• [Task description] Each line in the entries below that contains the word "will" counts once. Report how many there are and nothing more.

── Provided entries ──

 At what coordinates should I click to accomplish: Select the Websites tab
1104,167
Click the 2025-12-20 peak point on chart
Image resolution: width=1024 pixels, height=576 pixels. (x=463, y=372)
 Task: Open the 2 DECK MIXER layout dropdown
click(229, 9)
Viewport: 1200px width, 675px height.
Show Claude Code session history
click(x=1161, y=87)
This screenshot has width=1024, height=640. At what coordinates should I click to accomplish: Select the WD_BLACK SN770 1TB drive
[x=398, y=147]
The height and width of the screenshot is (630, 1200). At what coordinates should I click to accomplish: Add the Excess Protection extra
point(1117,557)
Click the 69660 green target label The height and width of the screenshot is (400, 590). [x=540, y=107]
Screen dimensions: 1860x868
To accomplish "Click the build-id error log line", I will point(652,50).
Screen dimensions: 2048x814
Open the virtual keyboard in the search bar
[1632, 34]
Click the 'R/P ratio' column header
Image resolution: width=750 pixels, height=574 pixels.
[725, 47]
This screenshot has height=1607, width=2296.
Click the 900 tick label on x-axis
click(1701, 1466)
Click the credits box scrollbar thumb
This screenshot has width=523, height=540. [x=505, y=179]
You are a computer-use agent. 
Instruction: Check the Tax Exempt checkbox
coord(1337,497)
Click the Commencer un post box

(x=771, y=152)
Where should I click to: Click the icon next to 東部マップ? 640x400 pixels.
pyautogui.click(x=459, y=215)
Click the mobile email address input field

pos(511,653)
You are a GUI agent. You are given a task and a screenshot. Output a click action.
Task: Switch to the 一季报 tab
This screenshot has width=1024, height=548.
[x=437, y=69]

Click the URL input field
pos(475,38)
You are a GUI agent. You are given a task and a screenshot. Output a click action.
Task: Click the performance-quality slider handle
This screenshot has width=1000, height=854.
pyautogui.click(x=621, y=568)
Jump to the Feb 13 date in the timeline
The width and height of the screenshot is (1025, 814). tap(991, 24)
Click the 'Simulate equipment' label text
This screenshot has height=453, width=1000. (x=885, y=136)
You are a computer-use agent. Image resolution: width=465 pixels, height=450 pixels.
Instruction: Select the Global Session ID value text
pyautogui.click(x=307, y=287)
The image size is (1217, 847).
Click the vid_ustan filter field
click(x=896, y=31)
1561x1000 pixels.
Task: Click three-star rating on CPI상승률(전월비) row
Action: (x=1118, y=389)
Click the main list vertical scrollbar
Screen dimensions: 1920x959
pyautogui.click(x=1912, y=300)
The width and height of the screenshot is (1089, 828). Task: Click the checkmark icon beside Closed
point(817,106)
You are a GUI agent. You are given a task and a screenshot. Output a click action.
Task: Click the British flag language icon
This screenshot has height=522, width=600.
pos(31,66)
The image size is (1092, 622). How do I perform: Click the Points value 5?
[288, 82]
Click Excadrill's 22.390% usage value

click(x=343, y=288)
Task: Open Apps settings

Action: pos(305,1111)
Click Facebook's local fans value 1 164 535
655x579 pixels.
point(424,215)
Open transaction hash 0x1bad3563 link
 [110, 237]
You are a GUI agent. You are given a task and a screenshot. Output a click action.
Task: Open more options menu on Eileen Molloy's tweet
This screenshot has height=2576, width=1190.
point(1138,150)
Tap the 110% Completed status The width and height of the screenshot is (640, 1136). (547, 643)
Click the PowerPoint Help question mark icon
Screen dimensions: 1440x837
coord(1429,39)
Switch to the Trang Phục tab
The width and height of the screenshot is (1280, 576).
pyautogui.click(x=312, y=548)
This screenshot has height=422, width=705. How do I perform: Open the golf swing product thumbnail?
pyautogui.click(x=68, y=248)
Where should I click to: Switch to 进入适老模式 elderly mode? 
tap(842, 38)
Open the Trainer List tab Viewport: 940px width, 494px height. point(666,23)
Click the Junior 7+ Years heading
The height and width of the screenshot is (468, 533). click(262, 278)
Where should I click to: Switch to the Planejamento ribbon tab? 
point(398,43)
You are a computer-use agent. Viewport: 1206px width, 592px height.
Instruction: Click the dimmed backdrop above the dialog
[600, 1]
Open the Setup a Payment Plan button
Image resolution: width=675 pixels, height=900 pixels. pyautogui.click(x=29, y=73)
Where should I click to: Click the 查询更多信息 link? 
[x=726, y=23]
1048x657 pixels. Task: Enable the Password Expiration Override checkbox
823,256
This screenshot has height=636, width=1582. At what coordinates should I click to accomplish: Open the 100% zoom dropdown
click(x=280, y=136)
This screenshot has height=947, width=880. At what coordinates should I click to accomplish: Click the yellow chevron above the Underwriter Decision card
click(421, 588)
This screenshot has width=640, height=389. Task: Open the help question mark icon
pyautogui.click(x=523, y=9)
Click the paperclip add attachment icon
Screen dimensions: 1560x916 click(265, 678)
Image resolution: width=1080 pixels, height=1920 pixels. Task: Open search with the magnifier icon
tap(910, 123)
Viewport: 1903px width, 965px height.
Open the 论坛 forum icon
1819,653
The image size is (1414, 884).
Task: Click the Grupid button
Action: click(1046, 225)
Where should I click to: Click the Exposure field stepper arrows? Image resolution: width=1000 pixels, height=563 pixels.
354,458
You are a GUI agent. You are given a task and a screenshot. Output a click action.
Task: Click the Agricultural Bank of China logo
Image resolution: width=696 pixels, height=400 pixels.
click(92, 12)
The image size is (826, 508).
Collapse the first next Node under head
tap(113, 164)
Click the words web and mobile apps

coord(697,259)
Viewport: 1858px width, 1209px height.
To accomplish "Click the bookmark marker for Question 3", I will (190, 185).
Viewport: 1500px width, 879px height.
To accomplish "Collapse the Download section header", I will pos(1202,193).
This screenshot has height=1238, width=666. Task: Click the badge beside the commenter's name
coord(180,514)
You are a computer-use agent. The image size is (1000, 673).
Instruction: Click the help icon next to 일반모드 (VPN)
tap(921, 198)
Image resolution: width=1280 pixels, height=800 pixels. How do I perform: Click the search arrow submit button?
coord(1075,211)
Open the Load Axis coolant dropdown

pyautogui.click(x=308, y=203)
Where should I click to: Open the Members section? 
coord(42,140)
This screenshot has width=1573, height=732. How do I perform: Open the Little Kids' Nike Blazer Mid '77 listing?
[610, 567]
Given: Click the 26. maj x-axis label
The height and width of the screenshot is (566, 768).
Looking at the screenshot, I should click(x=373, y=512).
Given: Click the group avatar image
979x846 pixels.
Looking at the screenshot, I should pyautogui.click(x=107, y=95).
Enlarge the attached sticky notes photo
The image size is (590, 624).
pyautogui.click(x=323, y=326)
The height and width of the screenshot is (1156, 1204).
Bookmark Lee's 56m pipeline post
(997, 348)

───

• [Response box] 3